# PROMPT
From the line containing "浙公网安备33038202003269号 (357, 2568)" through the last line of the records below, output every line exactly as it appears, but leave out the pictures.

# MATERIAL SHOWN
►

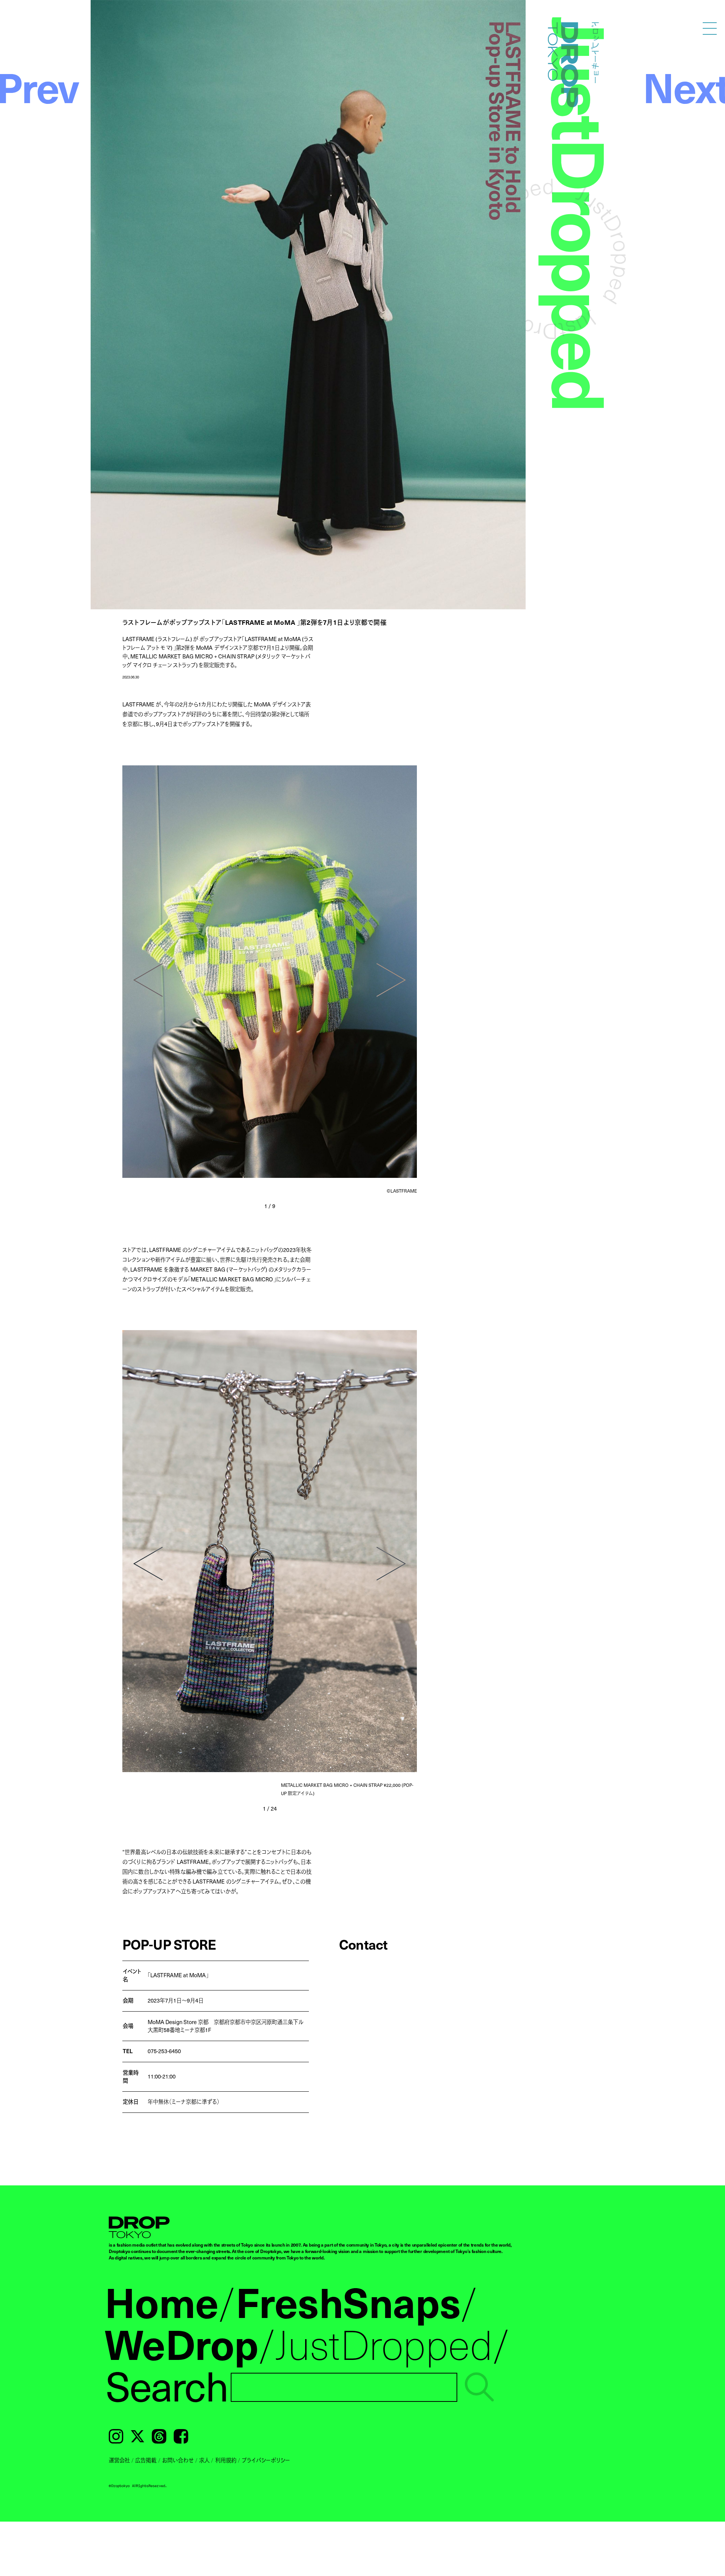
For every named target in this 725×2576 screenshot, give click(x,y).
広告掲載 (145, 2460)
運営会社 (119, 2460)
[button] (148, 980)
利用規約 (225, 2460)
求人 (204, 2460)
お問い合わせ (178, 2460)
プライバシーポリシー (266, 2460)
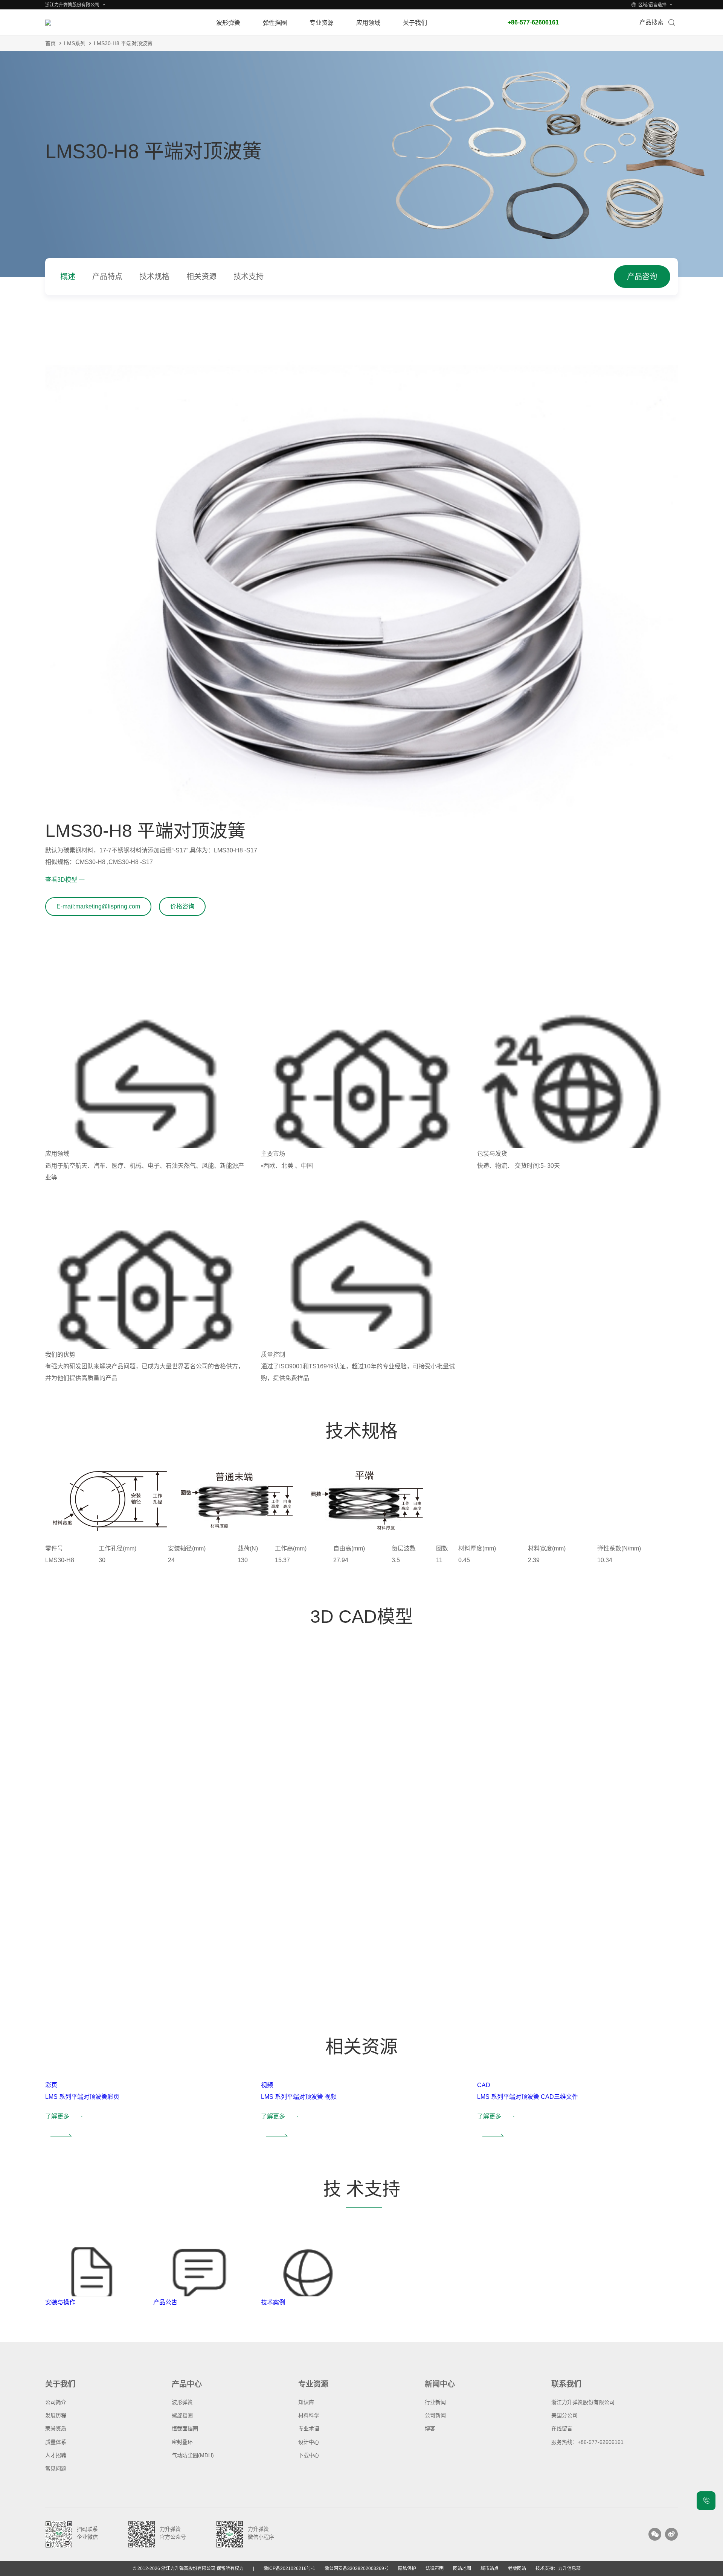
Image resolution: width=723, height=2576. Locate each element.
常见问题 (55, 2468)
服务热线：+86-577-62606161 (587, 2442)
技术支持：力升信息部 (558, 2568)
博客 (430, 2428)
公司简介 (55, 2402)
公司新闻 (435, 2415)
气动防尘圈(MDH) (193, 2455)
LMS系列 (74, 43)
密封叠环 (182, 2442)
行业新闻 (435, 2402)
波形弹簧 (182, 2402)
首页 (50, 43)
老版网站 (517, 2568)
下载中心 (308, 2455)
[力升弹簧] (90, 23)
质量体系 (55, 2442)
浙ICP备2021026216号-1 (289, 2568)
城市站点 (489, 2568)
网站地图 (462, 2568)
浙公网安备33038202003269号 (357, 2568)
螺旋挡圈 (182, 2415)
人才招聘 (55, 2455)
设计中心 (308, 2442)
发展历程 (55, 2415)
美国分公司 (564, 2415)
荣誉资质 (55, 2428)
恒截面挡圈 (185, 2428)
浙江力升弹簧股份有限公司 (583, 2402)
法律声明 (435, 2568)
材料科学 (308, 2415)
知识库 (306, 2402)
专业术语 (308, 2428)
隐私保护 (407, 2568)
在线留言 (561, 2428)
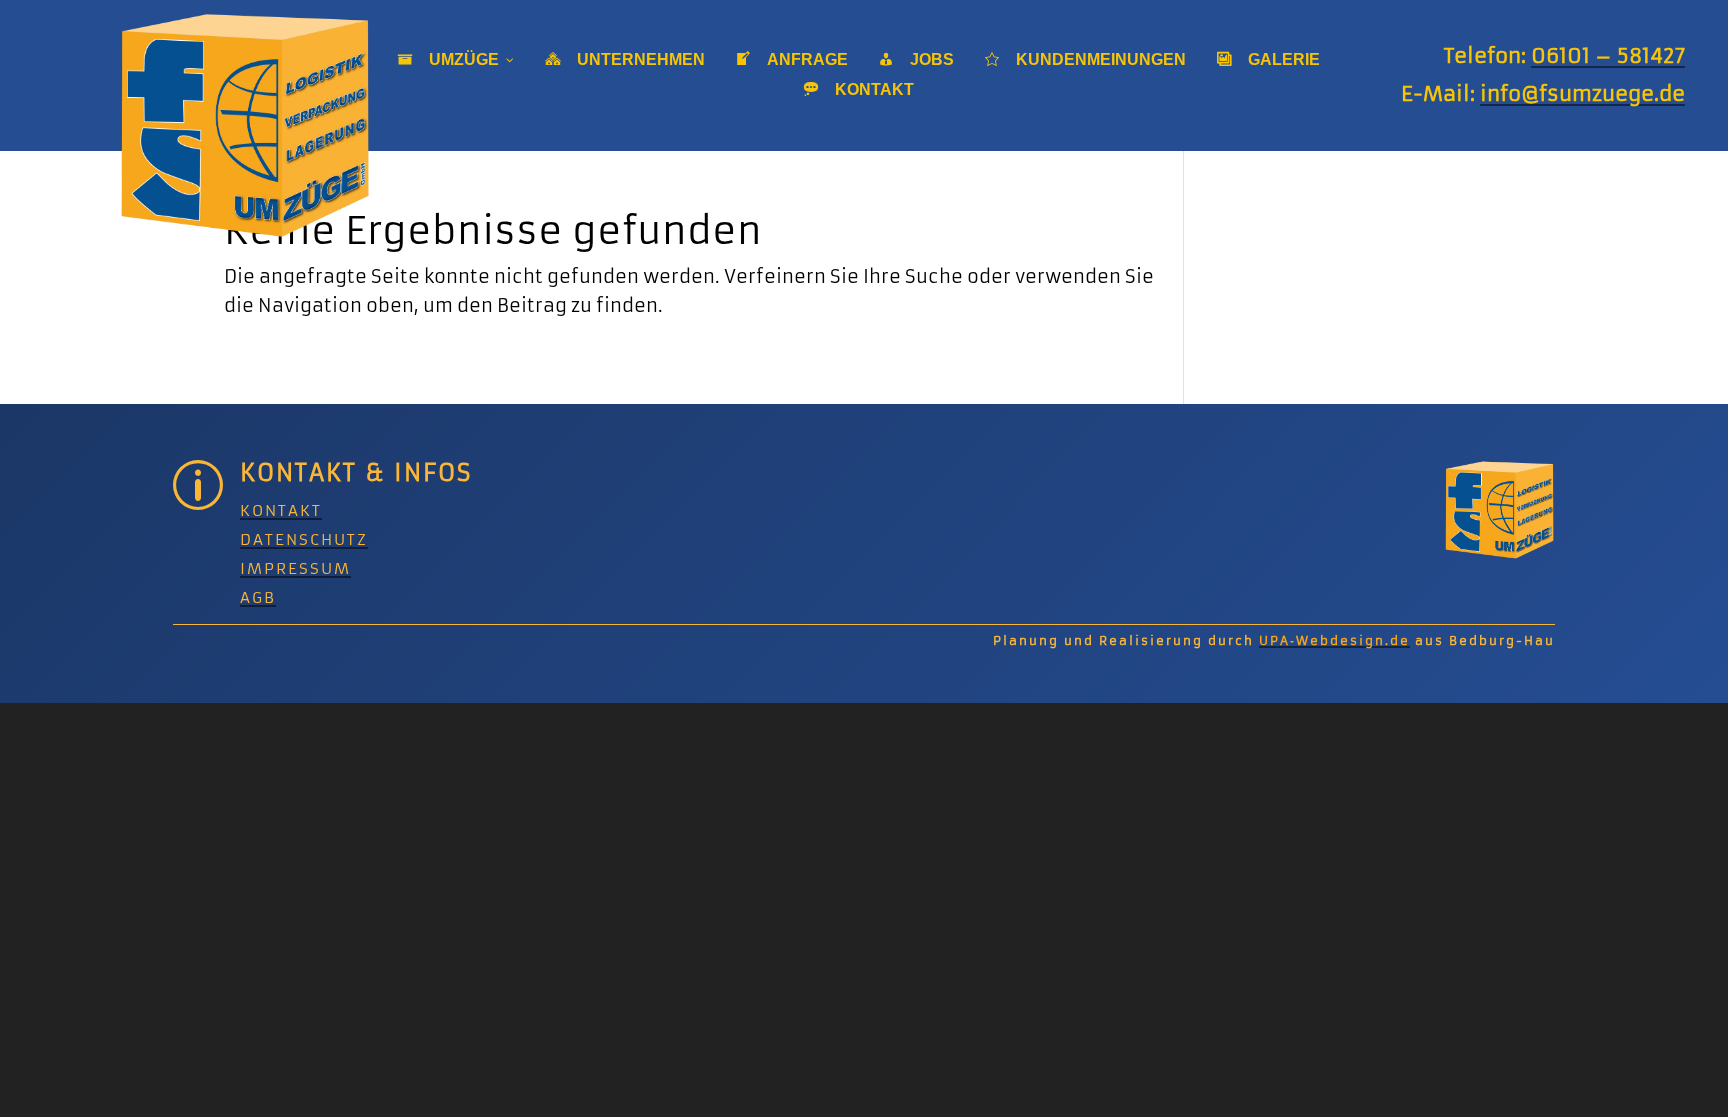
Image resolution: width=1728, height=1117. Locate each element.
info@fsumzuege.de (1582, 93)
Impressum (295, 568)
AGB (258, 597)
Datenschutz (304, 539)
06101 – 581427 (1608, 55)
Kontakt (281, 510)
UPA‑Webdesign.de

◄

# ANSWER TO THIS TASK
浙公网安备33038202003269号 (357, 2568)
螺旋挡圈 (182, 2415)
人才招聘 (55, 2455)
设计中心 (308, 2442)
发展历程 (55, 2415)
美国分公司 (564, 2415)
荣誉资质 (55, 2428)
恒截面挡圈 (185, 2428)
浙江力升弹簧股份有限公司 (583, 2402)
法律声明 (435, 2568)
材料科学 (308, 2415)
知识库 (306, 2402)
专业术语 (308, 2428)
隐私保护 (407, 2568)
在线留言 (561, 2428)
Image resolution: width=1728, height=1117. Locate each element.
info@fsumzuege.de (1582, 93)
Impressum (295, 568)
AGB (258, 597)
Datenschutz (304, 539)
06101 – 581427 (1608, 55)
Kontakt (281, 510)
UPA‑Webdesign.de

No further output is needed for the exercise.